## YOUR ASSIGNMENT
Copy out the final stretch of the listing: the line that contains "The image size is (1287, 739)." and all lines after it, exactly as they appear.
*** INFORMATION SHOWN Section Begins ***
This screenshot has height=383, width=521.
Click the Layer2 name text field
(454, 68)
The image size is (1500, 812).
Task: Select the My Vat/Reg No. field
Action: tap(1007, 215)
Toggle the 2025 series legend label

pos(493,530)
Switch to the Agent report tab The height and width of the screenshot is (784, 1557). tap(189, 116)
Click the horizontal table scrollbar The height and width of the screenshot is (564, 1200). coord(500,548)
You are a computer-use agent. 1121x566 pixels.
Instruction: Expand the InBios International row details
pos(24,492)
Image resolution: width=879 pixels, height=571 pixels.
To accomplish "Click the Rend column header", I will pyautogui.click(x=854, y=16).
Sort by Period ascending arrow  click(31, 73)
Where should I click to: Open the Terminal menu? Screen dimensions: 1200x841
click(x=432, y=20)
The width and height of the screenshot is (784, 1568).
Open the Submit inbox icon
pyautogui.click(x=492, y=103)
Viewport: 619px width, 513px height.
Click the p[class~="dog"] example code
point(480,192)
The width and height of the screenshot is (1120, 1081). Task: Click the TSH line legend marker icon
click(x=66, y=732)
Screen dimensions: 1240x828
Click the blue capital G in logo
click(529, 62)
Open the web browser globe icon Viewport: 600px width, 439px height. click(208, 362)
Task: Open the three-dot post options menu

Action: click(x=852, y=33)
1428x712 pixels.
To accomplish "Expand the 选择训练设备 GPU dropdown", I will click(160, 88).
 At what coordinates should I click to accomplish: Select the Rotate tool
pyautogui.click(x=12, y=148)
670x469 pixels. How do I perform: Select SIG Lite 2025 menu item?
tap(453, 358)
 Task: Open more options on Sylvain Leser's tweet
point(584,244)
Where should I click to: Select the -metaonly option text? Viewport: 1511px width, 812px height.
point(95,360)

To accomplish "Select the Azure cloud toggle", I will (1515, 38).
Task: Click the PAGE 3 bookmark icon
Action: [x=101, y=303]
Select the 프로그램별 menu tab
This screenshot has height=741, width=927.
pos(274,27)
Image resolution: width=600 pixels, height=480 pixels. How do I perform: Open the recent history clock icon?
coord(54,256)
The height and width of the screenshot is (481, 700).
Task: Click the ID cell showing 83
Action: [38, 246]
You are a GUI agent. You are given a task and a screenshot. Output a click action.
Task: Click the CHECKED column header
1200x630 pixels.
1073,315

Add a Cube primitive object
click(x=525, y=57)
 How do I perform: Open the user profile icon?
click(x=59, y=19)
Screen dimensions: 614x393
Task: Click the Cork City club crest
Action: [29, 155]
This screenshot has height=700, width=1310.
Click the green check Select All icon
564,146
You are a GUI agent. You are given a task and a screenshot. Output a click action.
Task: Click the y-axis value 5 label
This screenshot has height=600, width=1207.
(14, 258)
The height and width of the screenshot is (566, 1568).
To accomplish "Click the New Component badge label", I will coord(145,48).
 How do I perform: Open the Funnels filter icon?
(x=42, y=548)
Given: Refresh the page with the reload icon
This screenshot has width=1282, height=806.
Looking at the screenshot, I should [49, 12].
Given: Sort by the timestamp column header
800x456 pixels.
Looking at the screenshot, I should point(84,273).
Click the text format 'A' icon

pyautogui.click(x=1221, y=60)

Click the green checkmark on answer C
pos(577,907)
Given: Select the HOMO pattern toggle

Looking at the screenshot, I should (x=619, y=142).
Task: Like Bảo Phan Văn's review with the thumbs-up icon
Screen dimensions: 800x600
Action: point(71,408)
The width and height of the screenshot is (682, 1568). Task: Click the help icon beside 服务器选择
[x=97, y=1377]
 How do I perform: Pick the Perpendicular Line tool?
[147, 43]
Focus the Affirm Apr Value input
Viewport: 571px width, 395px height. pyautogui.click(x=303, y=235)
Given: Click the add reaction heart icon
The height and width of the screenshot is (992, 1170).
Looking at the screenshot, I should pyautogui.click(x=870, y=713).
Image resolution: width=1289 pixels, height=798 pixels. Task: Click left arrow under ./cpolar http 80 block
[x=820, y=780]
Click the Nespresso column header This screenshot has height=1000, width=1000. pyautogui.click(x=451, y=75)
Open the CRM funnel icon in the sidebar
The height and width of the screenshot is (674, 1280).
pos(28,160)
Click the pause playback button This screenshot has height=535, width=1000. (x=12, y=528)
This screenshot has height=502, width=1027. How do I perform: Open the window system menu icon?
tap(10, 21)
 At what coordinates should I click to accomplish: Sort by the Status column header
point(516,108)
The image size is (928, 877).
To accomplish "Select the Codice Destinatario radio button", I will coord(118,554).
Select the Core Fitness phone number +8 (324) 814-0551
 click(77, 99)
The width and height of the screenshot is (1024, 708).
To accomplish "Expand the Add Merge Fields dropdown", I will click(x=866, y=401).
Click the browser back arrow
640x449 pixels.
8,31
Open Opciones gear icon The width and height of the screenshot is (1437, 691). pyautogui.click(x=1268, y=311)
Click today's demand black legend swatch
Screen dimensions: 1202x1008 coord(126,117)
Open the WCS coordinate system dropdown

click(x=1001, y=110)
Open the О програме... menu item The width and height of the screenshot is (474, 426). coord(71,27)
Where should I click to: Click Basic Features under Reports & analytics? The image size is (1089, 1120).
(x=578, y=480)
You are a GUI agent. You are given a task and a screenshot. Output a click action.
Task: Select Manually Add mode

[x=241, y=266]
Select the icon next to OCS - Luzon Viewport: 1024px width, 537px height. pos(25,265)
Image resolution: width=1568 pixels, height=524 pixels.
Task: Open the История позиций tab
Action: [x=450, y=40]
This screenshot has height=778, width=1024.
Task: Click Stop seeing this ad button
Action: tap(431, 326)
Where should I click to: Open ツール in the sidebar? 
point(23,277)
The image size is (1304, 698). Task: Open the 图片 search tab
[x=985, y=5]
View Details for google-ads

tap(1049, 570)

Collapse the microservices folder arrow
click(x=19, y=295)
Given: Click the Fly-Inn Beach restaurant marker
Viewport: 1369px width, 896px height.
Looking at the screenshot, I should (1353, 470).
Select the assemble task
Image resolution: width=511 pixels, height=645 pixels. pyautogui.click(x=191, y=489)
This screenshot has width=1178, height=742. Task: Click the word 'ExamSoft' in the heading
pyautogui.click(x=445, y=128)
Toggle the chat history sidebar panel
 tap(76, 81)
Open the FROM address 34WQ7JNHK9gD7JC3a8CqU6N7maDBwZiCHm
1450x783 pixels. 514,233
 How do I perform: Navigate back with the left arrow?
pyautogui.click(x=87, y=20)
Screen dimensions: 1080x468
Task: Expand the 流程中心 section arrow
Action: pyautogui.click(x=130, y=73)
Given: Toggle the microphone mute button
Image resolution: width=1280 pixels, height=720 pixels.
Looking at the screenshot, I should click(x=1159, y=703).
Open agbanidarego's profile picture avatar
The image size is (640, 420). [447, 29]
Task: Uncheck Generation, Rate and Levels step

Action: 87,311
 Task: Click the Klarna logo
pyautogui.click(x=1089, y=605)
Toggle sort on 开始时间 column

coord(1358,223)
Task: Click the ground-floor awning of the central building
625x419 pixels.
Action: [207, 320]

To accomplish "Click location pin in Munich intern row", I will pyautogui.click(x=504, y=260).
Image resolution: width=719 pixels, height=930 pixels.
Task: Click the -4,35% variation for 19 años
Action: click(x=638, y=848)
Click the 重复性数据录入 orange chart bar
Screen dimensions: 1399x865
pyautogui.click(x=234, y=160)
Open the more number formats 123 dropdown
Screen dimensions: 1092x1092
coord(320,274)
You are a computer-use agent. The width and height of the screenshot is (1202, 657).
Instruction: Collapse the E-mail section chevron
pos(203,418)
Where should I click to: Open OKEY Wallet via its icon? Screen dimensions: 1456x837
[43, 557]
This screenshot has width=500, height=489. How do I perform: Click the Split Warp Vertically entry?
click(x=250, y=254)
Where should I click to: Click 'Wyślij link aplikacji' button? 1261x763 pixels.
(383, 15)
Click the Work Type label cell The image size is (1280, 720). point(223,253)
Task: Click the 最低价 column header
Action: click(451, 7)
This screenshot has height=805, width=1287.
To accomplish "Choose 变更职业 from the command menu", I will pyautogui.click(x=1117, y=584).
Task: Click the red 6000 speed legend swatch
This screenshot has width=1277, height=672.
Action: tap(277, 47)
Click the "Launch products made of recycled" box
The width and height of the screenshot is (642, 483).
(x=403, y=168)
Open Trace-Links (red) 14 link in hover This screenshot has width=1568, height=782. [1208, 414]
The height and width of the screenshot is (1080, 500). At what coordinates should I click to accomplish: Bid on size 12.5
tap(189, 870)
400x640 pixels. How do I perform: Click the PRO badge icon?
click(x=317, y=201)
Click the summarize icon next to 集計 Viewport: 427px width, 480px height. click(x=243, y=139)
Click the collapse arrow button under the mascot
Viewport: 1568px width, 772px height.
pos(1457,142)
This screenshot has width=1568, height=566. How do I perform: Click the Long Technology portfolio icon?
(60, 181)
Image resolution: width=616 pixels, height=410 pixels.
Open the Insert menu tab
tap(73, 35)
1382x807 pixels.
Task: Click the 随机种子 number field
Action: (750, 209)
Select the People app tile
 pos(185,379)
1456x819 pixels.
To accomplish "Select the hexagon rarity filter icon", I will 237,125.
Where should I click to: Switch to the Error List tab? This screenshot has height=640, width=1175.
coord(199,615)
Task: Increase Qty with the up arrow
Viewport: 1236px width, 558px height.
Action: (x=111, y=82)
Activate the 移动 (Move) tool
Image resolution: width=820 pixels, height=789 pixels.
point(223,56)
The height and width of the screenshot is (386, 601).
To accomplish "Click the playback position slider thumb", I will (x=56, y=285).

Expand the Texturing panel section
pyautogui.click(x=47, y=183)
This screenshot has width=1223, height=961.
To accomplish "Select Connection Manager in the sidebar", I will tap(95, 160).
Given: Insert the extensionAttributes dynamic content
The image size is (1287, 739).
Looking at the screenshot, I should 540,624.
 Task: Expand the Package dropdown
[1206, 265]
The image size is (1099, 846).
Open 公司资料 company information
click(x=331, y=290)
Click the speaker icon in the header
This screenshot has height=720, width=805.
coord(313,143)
*** INFORMATION SHOWN Section Ends ***
## TASK OUTPUT
The image size is (1287, 739).
Looking at the screenshot, I should 540,624.
 Task: Expand the Package dropdown
[1206, 265]
The image size is (1099, 846).
Open 公司资料 company information
click(x=331, y=290)
Click the speaker icon in the header
This screenshot has height=720, width=805.
coord(313,143)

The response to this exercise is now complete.